- **DATASET RECORDS**

-*-

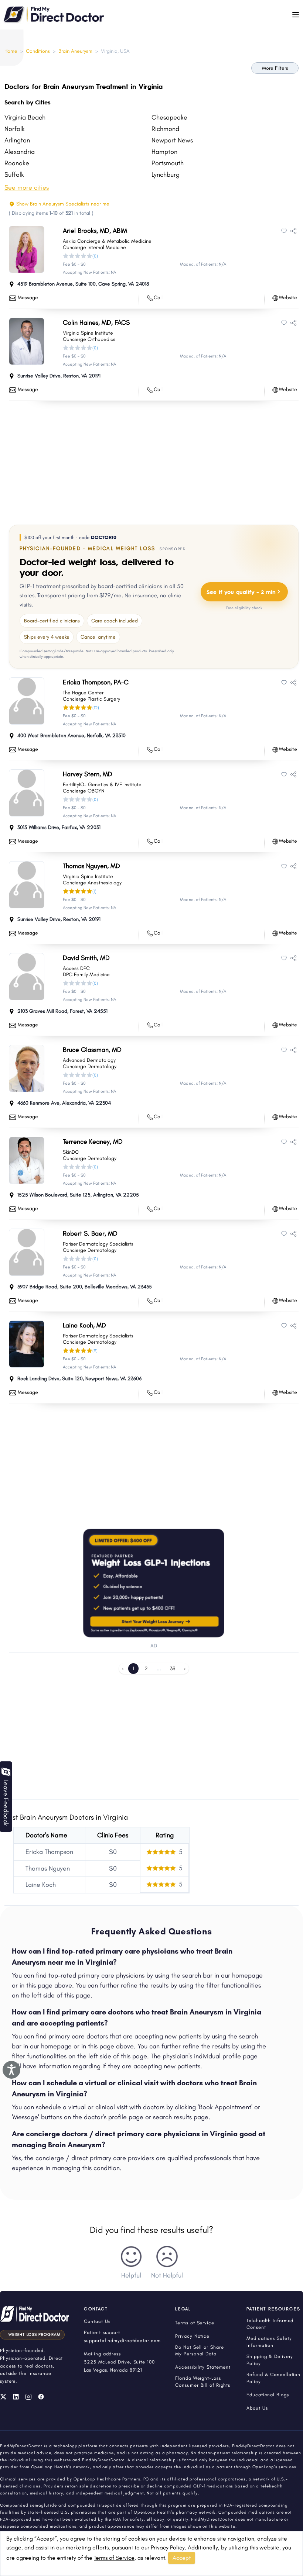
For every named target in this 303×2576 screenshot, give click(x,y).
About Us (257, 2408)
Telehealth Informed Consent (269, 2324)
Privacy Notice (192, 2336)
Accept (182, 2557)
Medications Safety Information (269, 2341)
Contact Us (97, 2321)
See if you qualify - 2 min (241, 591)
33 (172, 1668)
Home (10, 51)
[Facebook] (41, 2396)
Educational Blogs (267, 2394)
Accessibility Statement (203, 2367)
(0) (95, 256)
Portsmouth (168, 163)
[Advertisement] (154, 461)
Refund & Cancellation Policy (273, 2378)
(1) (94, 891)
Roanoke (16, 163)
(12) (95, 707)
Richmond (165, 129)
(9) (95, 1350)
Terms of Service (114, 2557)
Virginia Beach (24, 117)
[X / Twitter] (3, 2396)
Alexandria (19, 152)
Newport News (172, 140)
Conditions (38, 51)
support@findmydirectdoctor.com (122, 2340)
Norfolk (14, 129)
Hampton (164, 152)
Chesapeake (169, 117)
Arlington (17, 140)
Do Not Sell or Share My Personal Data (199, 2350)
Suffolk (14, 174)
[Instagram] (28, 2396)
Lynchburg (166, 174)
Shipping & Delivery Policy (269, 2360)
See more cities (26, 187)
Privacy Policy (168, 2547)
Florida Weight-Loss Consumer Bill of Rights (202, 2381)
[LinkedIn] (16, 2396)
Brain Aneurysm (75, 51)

-*-

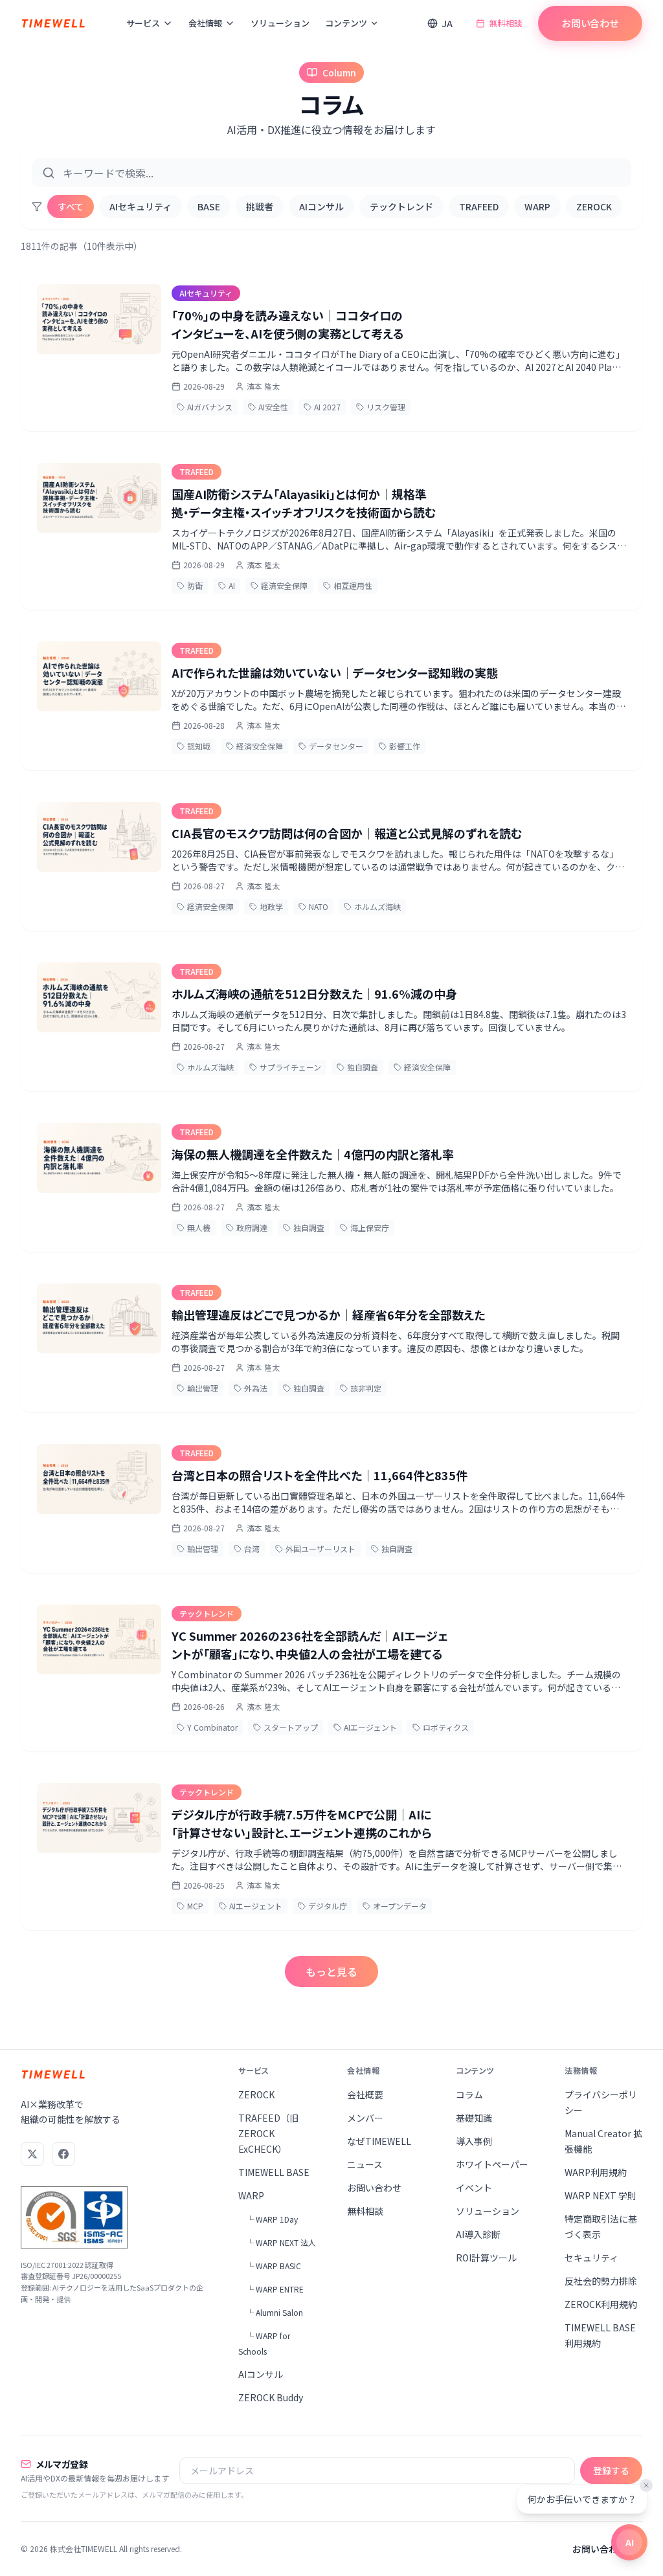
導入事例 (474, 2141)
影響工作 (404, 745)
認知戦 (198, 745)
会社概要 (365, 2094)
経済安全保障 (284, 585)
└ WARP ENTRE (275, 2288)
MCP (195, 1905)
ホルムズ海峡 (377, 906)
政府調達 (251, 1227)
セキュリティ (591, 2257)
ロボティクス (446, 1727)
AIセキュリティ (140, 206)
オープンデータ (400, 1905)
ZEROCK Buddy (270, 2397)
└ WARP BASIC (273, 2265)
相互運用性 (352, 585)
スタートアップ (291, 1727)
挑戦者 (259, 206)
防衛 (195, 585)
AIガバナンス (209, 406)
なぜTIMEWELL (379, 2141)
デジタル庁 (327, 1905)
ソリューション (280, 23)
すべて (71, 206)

-*-

- **WHAT THE TASK ASKS**
Find, please, how many lines in the data include the word "Policy", and put down that number only.

- **FINISHED EXERCISE**
3